### What to produce
From the line containing "You are a computer-use" to the last line of the data, both included, transcribe each line exactly, leaving out pictures and adding nothing.

### Records supplied
Segment Open
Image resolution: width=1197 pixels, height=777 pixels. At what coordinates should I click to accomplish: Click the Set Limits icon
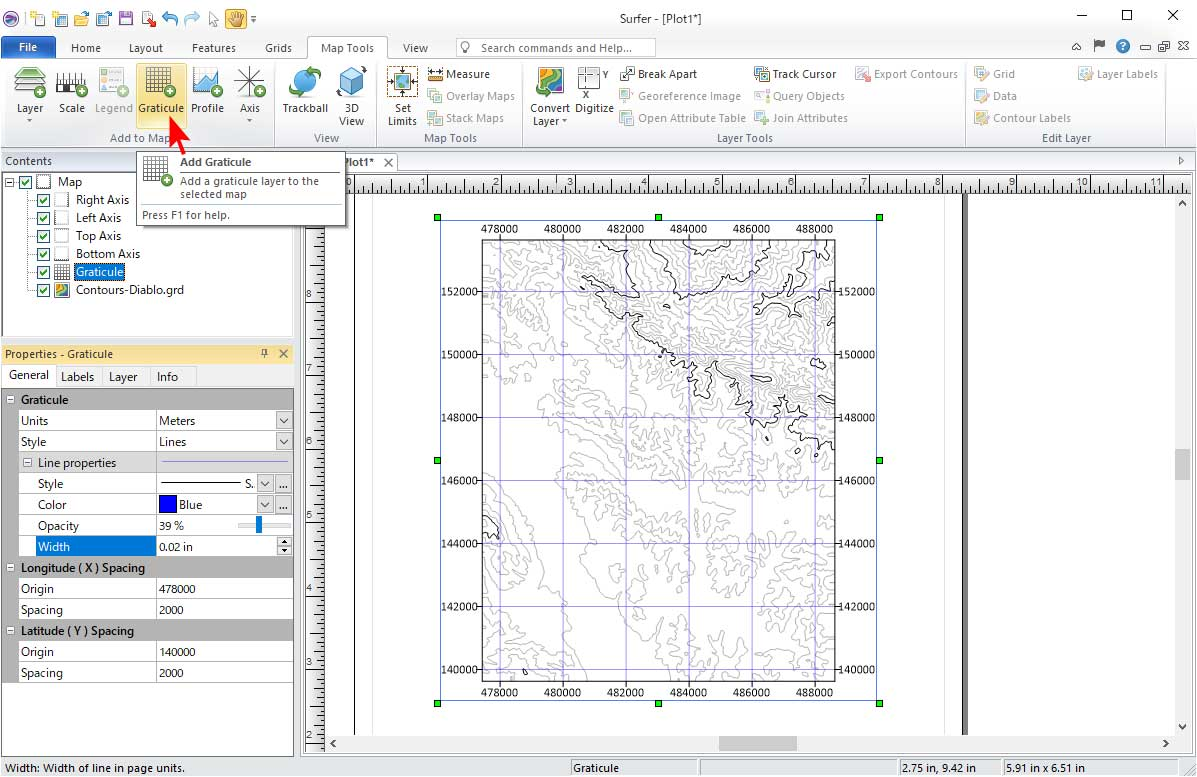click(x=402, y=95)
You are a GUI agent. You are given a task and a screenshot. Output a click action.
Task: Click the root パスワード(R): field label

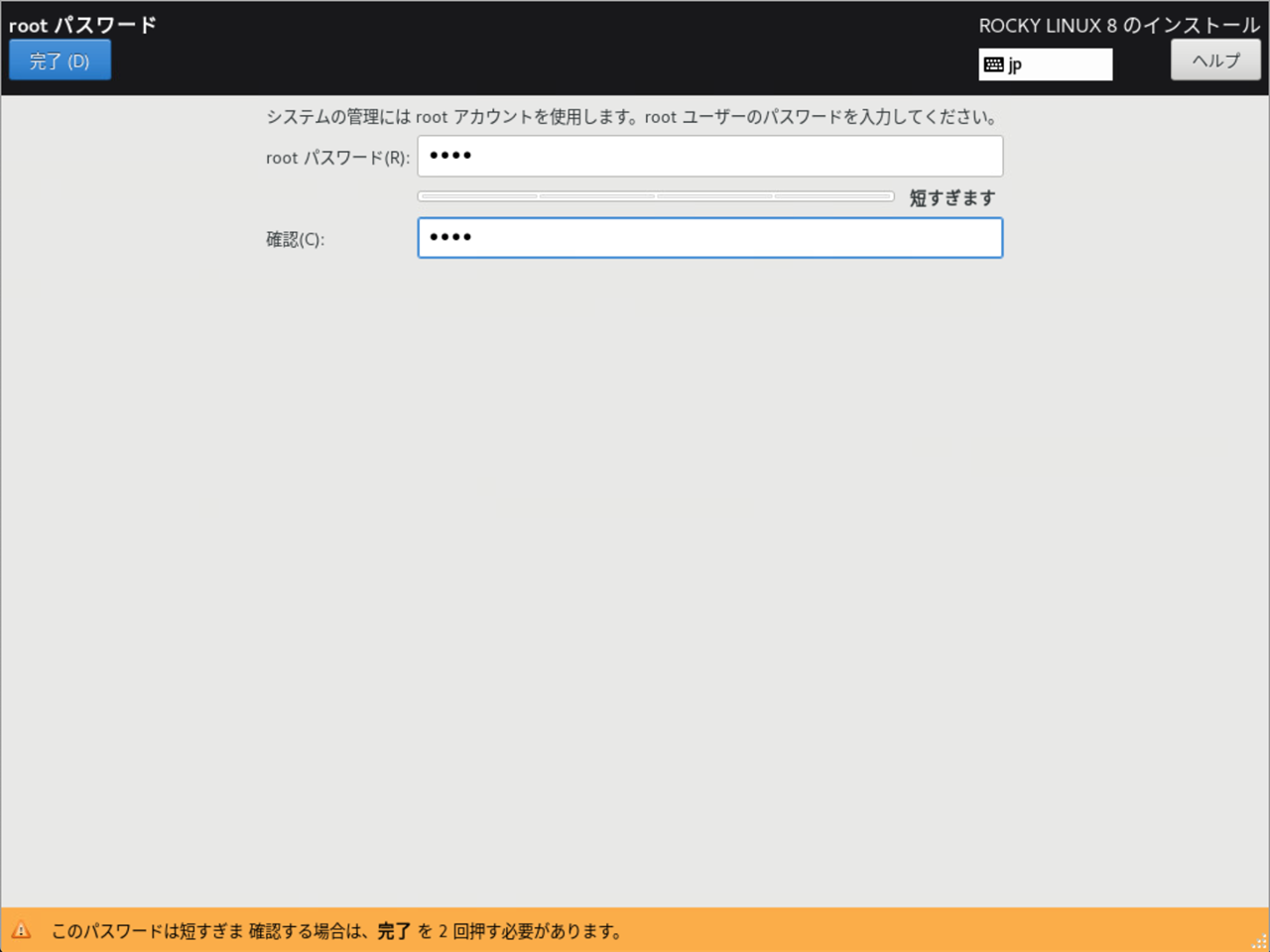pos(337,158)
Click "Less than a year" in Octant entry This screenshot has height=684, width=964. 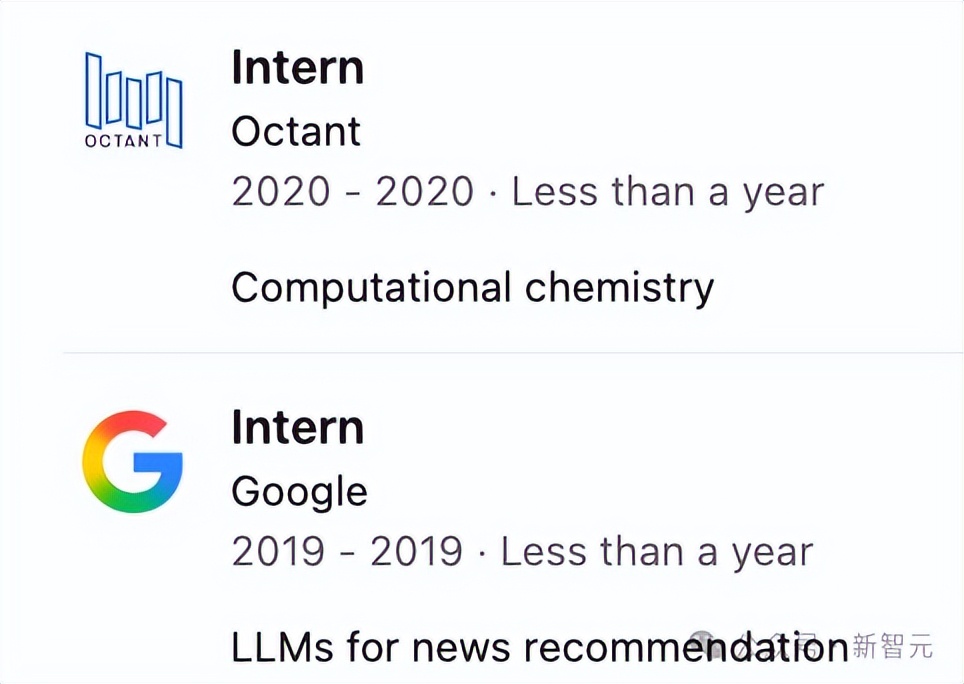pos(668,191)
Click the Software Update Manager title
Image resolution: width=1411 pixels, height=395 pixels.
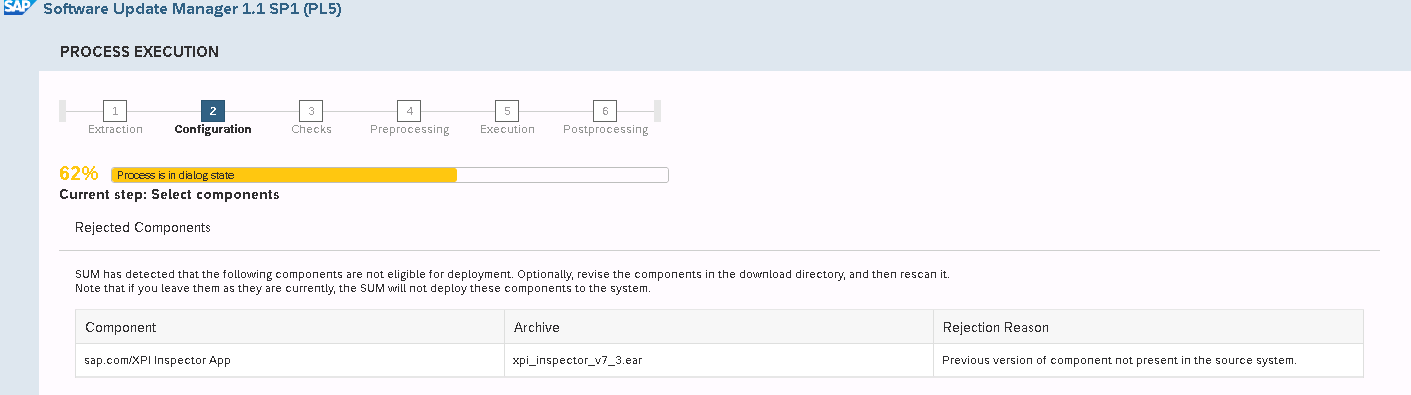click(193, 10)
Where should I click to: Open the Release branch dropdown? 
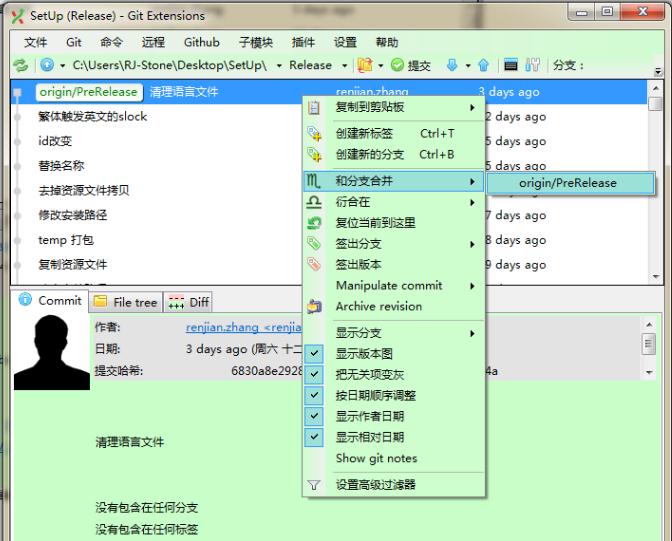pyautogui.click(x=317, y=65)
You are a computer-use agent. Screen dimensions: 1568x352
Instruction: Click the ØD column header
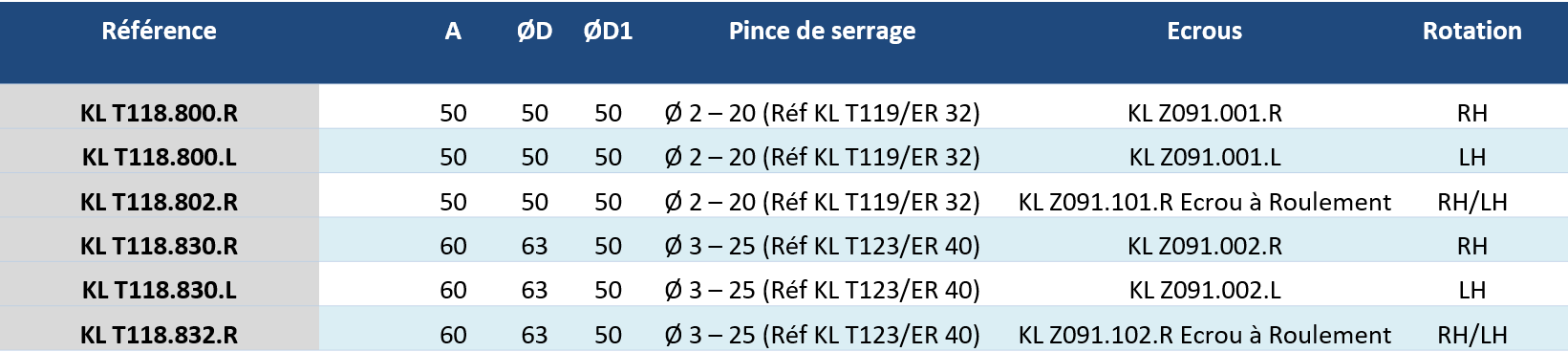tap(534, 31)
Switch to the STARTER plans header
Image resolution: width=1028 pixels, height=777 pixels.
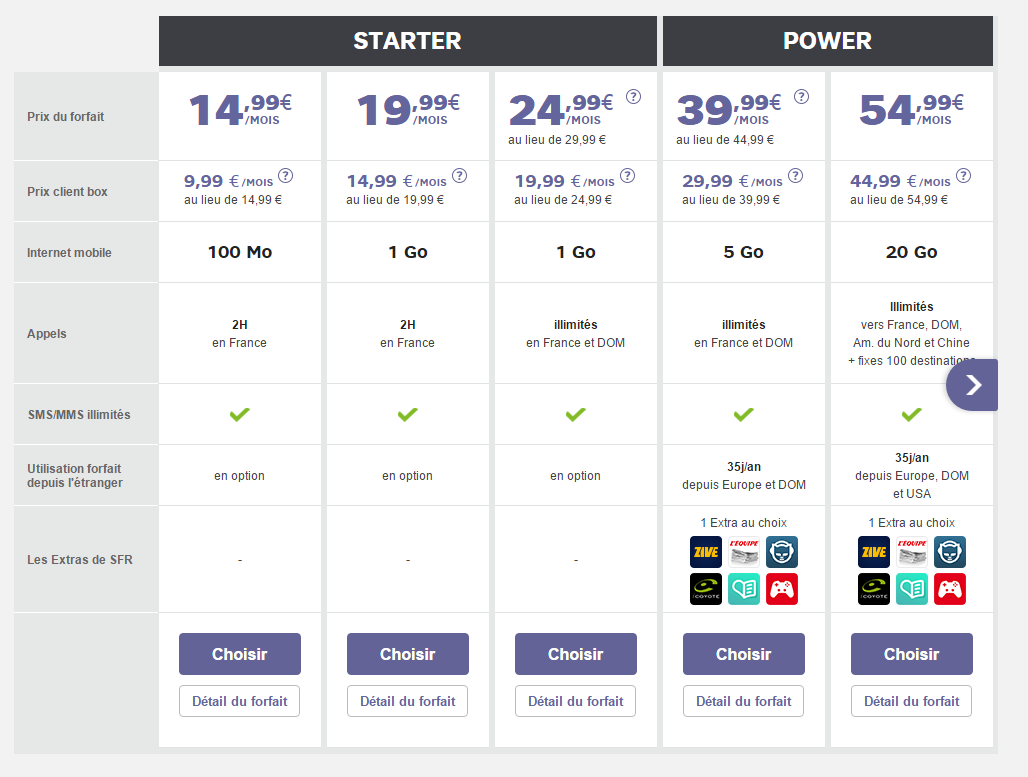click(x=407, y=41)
Segment Closed
### Answer area
You are a computer-use agent. Screen dimensions: 1568x352
Instruction: Click the ØD column header
tap(534, 31)
Switch to the STARTER plans header
Image resolution: width=1028 pixels, height=777 pixels.
click(x=407, y=41)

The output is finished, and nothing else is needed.